Daftar isi
Zoophobia merupakan salah satu jenis phobia di mana seseorang mengalami ketakutan berlebih terhadap jenis hewan tertentu [1,3,5].
Arachnophobia (ketakutan terhadap laba-laba), ophodiophobia (ketakutan terhadap ular), ranidaphobia (ketakutan terhadap katak), maupun scoliodentosaurophobia (ketakutan terhadap kadal) adalah kondisi-kondisi yang tergolong dalam jenis zoophobia.
Pada penderita phobia terhadap hewan, seringkali hewan yang ditakuti adalah serangga, reptil dan amfibi [5,7].
Tak hanya rasa takut, terkadang ketakutan tersebut disertai juga dengan rasa jijik.
Pada beberapa kasus zoophobia, penderitanya dapat mengalami ketakutan yang menghambat kelangsungan hidupnya sendiri.
Tinjauan Zoophobia adalah sebuah kondisi ketika seseorang memiliki ketakutan berlebih pada hewan tertentu. Umumnya, hewan seperti serangga, amfibi, dan reptil adalah yang paling mudah ditakuti.
Pada beberapa orang dengan kondisi zoophobia, kondisi ketakutan ekstrem yang mereka miliki kerap dianggap atau dilihat sebagai sebuah kondisi serangan kecemasan ataupun teror [2,3,5,6].
Jenis hewan, bentuk dan ukuran hewan apapun berpotensi menjadi sumber ketakutan itu.
Seseorang yang pernah mengalami insiden traumatis pada masa kecilnya yang berhubungan dengan jenis hewan tertentu memiliki risiko zoophobia lebih tinggi.
Berbagai faktor berikut dapat menjadi alasan mengapa seseorang dapat memiliki ketakutan berlebih terhadap suatu hewan :
Zoophobia tidak selalu disebabkan oleh pengalaman mengerikan dikejar maupun digigit hewan.
Baik hewan tersebut mengancam atau tidak, seseorang dapat mengalami ketakutan berlebih bahkan tanpa alasan sekalipun.
Melihat bentuk dan ukuran hewan tertentu saja terkadang sudah cukup untuk menimbulkan rasa takut tersebut.
Ketakutan dapat timbul secara irasional dan tanpa alasan yang jelas, membuat seseorang akan menghindari interaksi dengan hewan apapun, termasuk juga menghindari untuk sekadar melihatnya.

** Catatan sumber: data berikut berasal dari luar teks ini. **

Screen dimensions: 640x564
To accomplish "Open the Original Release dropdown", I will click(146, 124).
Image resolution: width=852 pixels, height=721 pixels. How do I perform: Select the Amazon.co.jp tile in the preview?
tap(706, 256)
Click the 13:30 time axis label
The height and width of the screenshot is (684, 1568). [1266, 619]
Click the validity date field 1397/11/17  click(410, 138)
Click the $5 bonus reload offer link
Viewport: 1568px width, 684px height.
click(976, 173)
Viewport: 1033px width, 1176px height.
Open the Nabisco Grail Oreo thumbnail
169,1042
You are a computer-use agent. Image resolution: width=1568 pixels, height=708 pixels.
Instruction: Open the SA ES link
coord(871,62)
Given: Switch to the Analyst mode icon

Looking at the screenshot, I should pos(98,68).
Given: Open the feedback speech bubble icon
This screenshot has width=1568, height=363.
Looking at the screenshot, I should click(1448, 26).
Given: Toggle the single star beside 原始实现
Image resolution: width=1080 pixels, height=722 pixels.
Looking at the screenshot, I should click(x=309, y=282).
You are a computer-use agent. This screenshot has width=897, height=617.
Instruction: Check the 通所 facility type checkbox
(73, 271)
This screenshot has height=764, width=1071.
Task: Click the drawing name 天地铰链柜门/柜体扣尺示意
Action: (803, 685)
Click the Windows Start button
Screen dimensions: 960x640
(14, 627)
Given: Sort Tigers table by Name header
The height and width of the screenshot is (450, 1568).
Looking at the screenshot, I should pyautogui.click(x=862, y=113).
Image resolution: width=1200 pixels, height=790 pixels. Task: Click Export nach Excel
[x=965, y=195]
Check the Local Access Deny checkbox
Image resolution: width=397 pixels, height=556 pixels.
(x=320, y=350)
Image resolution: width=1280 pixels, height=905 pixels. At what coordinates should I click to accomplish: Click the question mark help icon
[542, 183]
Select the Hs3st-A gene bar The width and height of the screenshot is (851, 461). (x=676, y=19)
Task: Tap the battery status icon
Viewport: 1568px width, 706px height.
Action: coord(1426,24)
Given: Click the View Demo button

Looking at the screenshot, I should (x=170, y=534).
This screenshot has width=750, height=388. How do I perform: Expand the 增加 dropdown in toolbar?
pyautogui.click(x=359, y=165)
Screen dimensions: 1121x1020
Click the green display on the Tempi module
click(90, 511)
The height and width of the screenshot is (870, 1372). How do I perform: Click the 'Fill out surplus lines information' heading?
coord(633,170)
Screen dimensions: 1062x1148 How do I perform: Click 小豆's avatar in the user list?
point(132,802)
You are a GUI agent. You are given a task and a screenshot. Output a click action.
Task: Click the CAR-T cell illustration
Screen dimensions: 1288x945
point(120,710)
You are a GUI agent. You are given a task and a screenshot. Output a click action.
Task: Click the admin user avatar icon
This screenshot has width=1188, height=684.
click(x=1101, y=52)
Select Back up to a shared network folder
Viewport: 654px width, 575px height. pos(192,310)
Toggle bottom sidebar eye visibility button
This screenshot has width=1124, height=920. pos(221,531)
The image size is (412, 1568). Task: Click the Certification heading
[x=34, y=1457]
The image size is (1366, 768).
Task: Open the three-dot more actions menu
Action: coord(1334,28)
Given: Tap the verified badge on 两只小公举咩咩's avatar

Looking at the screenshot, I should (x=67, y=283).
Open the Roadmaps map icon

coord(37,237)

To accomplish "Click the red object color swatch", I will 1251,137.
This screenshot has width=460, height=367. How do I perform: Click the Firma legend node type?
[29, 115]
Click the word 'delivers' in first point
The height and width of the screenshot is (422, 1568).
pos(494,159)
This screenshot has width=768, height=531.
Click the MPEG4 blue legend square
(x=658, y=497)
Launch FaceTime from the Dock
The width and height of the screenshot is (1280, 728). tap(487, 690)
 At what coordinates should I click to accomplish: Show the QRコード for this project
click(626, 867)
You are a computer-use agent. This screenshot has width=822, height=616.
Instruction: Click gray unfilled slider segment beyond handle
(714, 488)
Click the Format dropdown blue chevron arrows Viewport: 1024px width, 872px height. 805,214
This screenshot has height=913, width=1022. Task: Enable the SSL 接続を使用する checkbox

Ketika berada dalam situasi yang membuat seseorang dengan zoophobia tertekan dan stres, rasa takut akan timbul kembali secara perlahan.
Hal ini umumnya terjadi ketika ia berada pada sebuah lingkungan yang terdapat hewan di dalamnya, apapun jenis hewannya.
Jenis kelamin dapat juga menjadi salah satu faktor yang meningkatkan risiko zoophobia.
Hal ini terbukti dari sebuah hasil studi terhadap murid sekolah menengah negeri yang menunjukkan bahwa jumlah murid perempuan yang mengalami zoophobia lebih banyak daripada murid laki-laki [1].
Selain itu, jika seseorang memiliki anggota keluarga (khususnya orangtua) yang juga menderita phobia, risiko menderita phobia terhadap benda atau hewan tertentu lebih besar [8].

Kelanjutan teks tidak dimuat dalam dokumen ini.